Integrating Gender in Research Planning
Learn practical ways to integrate gender in financial inclusion research using Oxfam's new guidelines on Integrating Gender in Research Planning. These were recently shared with FinEquity members during a webinar in collaboration with Oxfam.
Research can open doors for more gender equitable futures. Gender analysis is built on an understanding of the differences and inequalities in the interrelated lives of women, men, and members of other gender diverse groups, often shaped by unequal power relations and norms that dictate what roles, attitudes and behaviors are considered normal or appropriate. Key themes discussed during the webinar were:
- How to ensure that research integrates clear gender analysis.
- How to review research design from a gender perspective.
- How to use a checklist of things to consider and a grading scale to evaluate where research falls on a gender research rubric, with steps to improve it.

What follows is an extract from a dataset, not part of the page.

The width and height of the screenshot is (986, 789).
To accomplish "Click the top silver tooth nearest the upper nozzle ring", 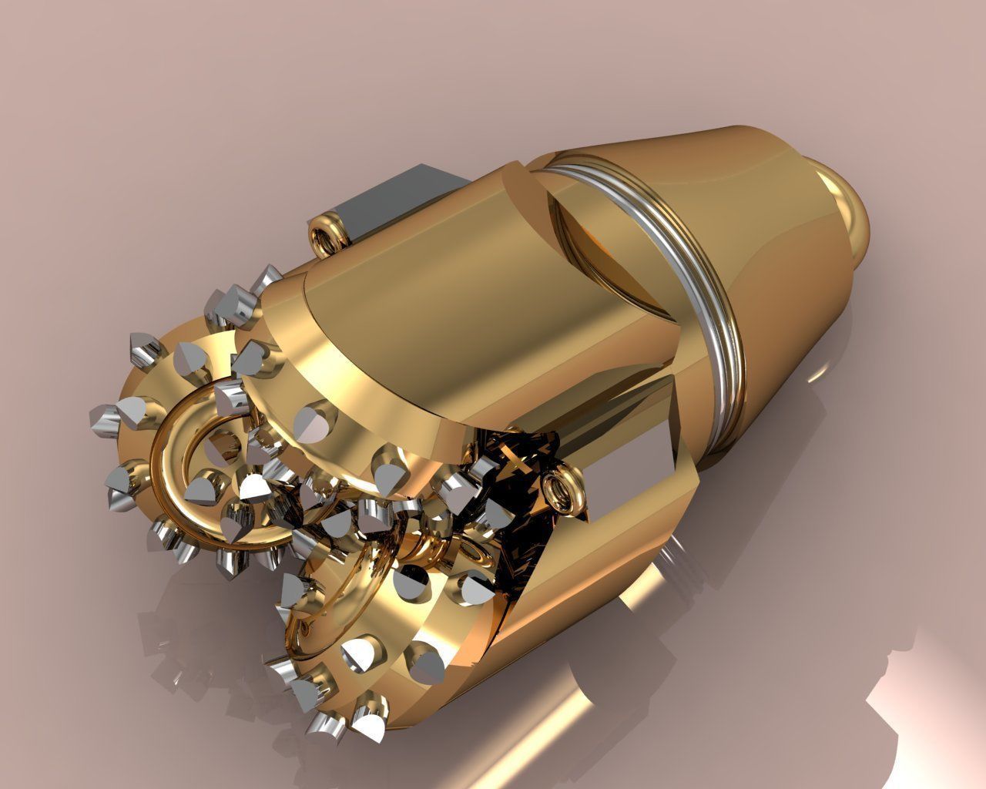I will click(x=270, y=278).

- Additional resources to help designing and commissioning research.
About this event
Anam Parvez
Anam is a Gender Justice research lead in the research team at Oxfam GB where she provides intellectual leadership in research and data analysis on gender inequality and women’s empowerment to inform global campaigns and programs. She also advises on the different data, methods and tools for effectively mainstreaming gender in all of Oxfam's research to deliver research that is gender transformative. In particular, her research focuses on women's economic empowerment and unpaid care, social norms, ending Violence Against Women and women's transformative leadership.
Namalie Jayasinghe
Dr. Namalie Jayasinghe is currently the Gender and Women’s Rights Researcher for Oxfam America, where she contributes to a learning agenda on issues of women’s rights and gender transformative leadership. Namalie recently completed a postdoctoral fellowship at the Gender and Women’s Studies Research Center at Kadir Has University in Istanbul, where she conducted an analysis on the discourses of violence against women in Sri Lanka and Turkey. She completed her doctoral degree at the School of International Service at American University, studying the gendered impact of natural disasters in Sri Lanka.